Red Sauce

I suspect Martin eats out more than he eats in but I know he is a great cook. We’ve had his homemade pizzas and olive salad and things I can’t remember right now. He emailed us that he and Boo had bought thirty pounds of tomatoes at the public market and made sauce by baking the tomatoes. We have always par-boiled the tomatoes and then simmered the sauce for most of the day so we were intrigued by the baking approach. We grow tomatoes in the gardens of the neighbors on either side of us. We don’t have enough sun on our property to grow them. In fact I only have to mow our lawn twice a year because it just doesn’t get enough light to grow.

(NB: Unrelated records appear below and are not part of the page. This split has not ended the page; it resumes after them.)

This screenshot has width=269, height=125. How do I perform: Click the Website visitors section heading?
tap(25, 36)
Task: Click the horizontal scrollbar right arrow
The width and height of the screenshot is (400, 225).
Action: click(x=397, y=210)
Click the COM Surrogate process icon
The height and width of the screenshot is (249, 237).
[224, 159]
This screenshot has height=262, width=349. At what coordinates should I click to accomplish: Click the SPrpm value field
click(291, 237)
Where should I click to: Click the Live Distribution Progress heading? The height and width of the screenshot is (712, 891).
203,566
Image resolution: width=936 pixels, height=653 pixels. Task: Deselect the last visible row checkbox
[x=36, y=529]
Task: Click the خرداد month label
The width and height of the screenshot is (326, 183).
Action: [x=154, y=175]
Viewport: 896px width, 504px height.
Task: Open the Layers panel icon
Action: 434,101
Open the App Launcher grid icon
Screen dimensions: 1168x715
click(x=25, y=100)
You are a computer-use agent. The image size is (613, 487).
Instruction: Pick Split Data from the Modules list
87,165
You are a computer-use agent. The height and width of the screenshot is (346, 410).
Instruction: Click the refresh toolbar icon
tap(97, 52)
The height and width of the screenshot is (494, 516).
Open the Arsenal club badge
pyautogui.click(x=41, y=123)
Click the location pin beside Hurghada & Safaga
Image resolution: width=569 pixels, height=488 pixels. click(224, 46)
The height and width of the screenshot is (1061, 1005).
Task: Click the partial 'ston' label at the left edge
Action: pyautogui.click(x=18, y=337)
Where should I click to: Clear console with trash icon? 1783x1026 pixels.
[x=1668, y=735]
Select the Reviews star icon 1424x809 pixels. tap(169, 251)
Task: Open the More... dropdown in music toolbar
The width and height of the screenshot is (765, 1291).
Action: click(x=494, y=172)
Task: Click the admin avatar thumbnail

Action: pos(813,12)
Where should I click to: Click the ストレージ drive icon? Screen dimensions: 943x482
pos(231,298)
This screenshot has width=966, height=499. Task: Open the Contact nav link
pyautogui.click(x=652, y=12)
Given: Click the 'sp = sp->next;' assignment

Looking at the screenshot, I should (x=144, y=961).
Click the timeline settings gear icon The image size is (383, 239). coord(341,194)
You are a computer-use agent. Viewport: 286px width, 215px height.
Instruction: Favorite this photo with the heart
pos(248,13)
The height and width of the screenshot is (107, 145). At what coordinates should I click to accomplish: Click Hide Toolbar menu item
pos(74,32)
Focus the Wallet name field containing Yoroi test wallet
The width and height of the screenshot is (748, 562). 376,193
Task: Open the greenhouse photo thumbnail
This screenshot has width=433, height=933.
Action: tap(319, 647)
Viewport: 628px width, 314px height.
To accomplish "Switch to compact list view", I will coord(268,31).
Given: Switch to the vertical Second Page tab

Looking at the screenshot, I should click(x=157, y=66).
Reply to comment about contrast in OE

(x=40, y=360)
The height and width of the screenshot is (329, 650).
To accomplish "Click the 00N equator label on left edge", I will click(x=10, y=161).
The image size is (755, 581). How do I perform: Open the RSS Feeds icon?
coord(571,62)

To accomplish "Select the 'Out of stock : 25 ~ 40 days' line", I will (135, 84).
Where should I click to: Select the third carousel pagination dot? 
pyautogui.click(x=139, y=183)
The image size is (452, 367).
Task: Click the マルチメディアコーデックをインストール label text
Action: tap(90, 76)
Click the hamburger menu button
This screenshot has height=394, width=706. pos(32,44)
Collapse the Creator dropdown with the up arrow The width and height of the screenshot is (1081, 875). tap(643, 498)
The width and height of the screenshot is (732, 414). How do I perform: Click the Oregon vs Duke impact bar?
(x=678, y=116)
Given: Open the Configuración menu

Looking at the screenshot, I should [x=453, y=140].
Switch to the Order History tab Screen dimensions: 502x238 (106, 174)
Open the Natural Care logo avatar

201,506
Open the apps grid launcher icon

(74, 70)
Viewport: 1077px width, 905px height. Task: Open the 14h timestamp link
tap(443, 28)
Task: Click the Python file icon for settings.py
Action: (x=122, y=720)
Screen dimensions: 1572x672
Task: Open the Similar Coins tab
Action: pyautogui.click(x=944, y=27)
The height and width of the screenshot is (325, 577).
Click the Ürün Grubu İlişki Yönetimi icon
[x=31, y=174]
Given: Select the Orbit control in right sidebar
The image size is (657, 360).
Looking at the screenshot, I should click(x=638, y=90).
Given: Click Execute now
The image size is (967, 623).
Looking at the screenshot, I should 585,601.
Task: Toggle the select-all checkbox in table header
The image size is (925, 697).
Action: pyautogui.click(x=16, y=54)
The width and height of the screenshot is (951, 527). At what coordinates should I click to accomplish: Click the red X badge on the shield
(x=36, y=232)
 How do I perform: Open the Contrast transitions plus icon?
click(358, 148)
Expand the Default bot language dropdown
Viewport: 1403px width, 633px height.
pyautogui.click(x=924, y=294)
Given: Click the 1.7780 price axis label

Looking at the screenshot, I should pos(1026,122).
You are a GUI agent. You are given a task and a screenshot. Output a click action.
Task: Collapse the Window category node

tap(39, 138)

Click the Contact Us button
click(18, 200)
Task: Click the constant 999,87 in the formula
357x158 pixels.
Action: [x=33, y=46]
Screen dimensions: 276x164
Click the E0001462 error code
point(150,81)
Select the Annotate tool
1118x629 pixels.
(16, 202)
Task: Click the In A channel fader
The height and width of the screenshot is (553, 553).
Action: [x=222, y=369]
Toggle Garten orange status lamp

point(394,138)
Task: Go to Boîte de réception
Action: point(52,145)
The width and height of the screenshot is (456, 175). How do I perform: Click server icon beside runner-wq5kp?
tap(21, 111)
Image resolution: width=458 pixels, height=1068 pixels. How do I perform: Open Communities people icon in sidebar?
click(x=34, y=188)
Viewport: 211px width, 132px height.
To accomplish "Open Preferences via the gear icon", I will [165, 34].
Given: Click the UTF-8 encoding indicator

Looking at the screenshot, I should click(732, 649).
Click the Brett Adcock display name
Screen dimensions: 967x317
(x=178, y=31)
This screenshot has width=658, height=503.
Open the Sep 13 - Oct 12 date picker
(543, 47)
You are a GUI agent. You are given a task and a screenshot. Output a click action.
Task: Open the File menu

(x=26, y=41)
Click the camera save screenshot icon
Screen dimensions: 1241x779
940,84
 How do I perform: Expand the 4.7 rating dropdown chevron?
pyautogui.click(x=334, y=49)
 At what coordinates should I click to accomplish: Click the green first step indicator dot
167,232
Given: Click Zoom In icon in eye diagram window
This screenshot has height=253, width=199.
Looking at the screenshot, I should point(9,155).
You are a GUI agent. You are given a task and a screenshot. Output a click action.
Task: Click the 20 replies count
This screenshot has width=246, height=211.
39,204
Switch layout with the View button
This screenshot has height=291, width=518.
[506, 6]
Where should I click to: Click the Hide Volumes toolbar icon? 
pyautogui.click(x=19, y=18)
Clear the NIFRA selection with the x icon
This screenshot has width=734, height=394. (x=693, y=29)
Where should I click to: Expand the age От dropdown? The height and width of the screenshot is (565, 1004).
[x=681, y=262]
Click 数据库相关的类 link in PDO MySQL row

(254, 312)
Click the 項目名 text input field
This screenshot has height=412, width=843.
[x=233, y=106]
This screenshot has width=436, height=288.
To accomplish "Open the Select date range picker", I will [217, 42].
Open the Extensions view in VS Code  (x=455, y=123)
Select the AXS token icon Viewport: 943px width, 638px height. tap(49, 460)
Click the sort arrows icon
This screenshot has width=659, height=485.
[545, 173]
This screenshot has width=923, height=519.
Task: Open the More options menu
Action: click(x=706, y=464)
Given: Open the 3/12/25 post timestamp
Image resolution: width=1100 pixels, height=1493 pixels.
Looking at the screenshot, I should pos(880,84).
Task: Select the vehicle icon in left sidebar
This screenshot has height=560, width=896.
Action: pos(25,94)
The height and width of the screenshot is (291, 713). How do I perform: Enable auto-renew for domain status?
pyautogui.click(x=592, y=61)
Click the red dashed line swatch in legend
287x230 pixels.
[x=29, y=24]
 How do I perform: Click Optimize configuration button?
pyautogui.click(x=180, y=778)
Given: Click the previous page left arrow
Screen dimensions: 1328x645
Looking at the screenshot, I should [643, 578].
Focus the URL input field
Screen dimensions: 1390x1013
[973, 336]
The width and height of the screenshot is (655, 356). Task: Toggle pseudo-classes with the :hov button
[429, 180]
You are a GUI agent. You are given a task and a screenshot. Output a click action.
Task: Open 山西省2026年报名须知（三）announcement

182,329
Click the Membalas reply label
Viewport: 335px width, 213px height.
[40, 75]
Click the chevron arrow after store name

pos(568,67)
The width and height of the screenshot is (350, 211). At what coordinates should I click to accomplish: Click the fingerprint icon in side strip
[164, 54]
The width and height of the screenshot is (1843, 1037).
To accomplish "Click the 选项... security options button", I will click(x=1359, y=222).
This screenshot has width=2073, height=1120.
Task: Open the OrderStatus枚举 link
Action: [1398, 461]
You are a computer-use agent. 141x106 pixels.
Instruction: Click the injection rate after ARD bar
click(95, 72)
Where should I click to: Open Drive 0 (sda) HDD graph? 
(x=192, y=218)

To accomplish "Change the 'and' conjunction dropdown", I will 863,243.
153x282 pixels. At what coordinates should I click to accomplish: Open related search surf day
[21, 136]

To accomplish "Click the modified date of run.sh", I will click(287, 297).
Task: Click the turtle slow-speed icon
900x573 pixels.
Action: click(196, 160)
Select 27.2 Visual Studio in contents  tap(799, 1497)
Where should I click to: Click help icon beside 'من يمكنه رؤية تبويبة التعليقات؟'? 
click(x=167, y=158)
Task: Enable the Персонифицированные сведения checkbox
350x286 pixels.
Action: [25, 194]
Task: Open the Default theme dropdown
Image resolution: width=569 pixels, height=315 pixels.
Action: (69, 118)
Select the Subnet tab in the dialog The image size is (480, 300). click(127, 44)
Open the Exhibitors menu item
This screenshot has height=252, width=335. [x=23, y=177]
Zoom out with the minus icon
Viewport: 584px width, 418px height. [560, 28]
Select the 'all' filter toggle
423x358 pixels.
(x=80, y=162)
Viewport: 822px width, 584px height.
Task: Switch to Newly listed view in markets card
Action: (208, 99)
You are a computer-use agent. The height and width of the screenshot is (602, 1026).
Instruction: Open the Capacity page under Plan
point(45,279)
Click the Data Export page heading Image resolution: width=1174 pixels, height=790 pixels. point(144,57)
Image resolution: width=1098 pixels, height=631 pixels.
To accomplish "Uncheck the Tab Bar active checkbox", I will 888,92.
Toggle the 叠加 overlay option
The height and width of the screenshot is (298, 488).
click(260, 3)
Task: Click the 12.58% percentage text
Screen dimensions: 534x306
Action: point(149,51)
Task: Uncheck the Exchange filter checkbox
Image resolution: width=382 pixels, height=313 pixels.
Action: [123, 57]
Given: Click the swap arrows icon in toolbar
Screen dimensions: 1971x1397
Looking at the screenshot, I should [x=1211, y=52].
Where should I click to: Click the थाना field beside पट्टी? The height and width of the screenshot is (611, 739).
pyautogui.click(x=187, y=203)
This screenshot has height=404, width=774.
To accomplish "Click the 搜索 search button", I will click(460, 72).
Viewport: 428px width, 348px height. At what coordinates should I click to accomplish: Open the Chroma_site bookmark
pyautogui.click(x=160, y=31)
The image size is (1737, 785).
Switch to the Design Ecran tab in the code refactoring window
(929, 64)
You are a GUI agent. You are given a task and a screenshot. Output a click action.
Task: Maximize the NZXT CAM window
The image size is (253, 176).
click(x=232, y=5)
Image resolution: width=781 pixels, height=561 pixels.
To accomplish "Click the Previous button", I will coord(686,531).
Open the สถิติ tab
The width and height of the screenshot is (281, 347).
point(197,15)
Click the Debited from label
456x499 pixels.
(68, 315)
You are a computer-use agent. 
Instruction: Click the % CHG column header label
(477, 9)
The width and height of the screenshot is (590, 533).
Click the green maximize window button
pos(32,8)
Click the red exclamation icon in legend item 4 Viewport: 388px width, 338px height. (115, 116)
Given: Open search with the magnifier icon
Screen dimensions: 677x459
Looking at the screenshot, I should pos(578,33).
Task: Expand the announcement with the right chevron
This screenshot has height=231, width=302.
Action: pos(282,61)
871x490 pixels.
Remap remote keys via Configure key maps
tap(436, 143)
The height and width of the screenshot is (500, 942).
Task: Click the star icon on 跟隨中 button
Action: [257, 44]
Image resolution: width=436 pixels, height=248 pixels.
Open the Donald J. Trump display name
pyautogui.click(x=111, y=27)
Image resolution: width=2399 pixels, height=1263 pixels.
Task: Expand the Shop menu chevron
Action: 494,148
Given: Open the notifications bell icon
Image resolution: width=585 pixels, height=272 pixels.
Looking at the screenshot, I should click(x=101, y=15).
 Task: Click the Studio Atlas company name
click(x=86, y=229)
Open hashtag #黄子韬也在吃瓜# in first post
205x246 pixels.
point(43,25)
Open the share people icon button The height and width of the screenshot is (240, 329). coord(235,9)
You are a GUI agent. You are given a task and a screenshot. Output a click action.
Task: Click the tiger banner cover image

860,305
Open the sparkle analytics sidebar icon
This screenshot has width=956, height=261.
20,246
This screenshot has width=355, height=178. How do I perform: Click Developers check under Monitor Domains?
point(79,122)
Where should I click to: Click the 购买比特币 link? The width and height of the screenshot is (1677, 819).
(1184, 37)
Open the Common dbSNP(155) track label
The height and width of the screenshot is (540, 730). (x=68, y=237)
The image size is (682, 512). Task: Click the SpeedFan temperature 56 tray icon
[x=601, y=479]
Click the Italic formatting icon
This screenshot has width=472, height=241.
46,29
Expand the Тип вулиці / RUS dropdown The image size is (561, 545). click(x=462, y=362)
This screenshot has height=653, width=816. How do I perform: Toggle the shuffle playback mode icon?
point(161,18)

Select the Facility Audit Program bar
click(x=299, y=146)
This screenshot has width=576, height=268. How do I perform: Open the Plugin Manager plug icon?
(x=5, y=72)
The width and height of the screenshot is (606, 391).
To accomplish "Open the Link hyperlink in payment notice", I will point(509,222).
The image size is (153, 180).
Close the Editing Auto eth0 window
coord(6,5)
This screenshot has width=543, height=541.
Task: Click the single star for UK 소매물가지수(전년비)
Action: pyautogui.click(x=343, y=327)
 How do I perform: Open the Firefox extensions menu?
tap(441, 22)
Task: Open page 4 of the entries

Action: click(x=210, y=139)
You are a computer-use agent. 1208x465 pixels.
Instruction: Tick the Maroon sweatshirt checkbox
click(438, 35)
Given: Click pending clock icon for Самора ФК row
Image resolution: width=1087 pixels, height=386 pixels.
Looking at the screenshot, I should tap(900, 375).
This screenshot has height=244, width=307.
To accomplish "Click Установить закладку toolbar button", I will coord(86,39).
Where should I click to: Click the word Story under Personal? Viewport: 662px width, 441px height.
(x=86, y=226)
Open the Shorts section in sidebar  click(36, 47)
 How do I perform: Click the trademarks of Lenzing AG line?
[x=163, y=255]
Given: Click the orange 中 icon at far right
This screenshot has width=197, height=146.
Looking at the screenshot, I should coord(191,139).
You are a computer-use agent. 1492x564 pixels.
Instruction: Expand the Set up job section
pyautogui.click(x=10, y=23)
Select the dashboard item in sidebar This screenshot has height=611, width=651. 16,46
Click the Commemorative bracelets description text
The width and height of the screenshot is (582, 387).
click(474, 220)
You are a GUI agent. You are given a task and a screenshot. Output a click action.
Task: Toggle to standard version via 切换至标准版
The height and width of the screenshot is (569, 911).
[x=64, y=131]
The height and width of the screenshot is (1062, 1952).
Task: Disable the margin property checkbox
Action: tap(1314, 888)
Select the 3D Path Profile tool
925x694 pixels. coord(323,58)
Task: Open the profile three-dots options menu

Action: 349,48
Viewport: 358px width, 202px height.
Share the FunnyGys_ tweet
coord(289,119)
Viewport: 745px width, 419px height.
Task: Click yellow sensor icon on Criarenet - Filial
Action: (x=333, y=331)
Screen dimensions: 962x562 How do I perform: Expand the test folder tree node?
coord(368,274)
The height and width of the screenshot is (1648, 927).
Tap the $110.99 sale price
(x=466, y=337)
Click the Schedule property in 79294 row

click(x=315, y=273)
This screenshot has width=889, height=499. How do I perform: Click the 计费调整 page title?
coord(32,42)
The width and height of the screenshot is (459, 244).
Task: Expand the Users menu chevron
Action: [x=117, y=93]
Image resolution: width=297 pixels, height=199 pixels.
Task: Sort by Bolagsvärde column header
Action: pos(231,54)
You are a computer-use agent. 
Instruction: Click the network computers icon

We picked both gardens clean and split the tomatoes in half as Martin suggested. Here’s his recipe:
Cut in half and put in roasting pans with chopped onion, garlic, some with red peppers and olive oil, baked for 3 hours, pull the skins off and blend. We started at 400 for an hour then lowered to 350. They get real juicy at first then the juice starts to evaporate. When most of it is gone take them out and let them cool. We dug in and slipped the skins off before blending them and putting them in freezer bags with a funnel. We put sliced carrots in some batches- they sweeten it a bit. Don’t bother with Basil, the flavor disappears almost as soon as you put it in so it should never be added until you’re ready to eat.

I was working out in the tomatoes cooked down and the whole neighborhood smelled like an Italian restaurant. We started to pull the skins off and then bagged that idea. And we didn’t blend them either. It almost like stewed tomatoes but chunky and rich. The next night I baked a big eggplant at 400 for about an hour and then peeled and sliced it. I mixed it in with the sauce and we served it over whole wheat pasta.

5 Comments

5 Replies to “Red Sauce”

  1. I remember from college days, the hippy chicks that used to cook were putting a large carrot in the tomato sauce as it cooked down. They claimed it counteracted the acidity of the tomatoes & they threw he carrot out when the sauce was done.

  2. Peggi puts lots of carrots in her sauce and she doesn’t take them out. They stay chunky and provide a hearty, meat-like sensation.

  3. Mario Batali adds grated carrot to the sauteeing onion and garlic before adding tomatoes in his basic sauce.
    The skins just turn into undigestible red needles so we cooled it down took them off. It’s messy but only takes few minutes. It does smell pretty fantastic.
    We came up with this method a few years to save time.

    I cook a serious meal about once a week with Boo in her rather amazing kitchen. At home its a bachelor situation.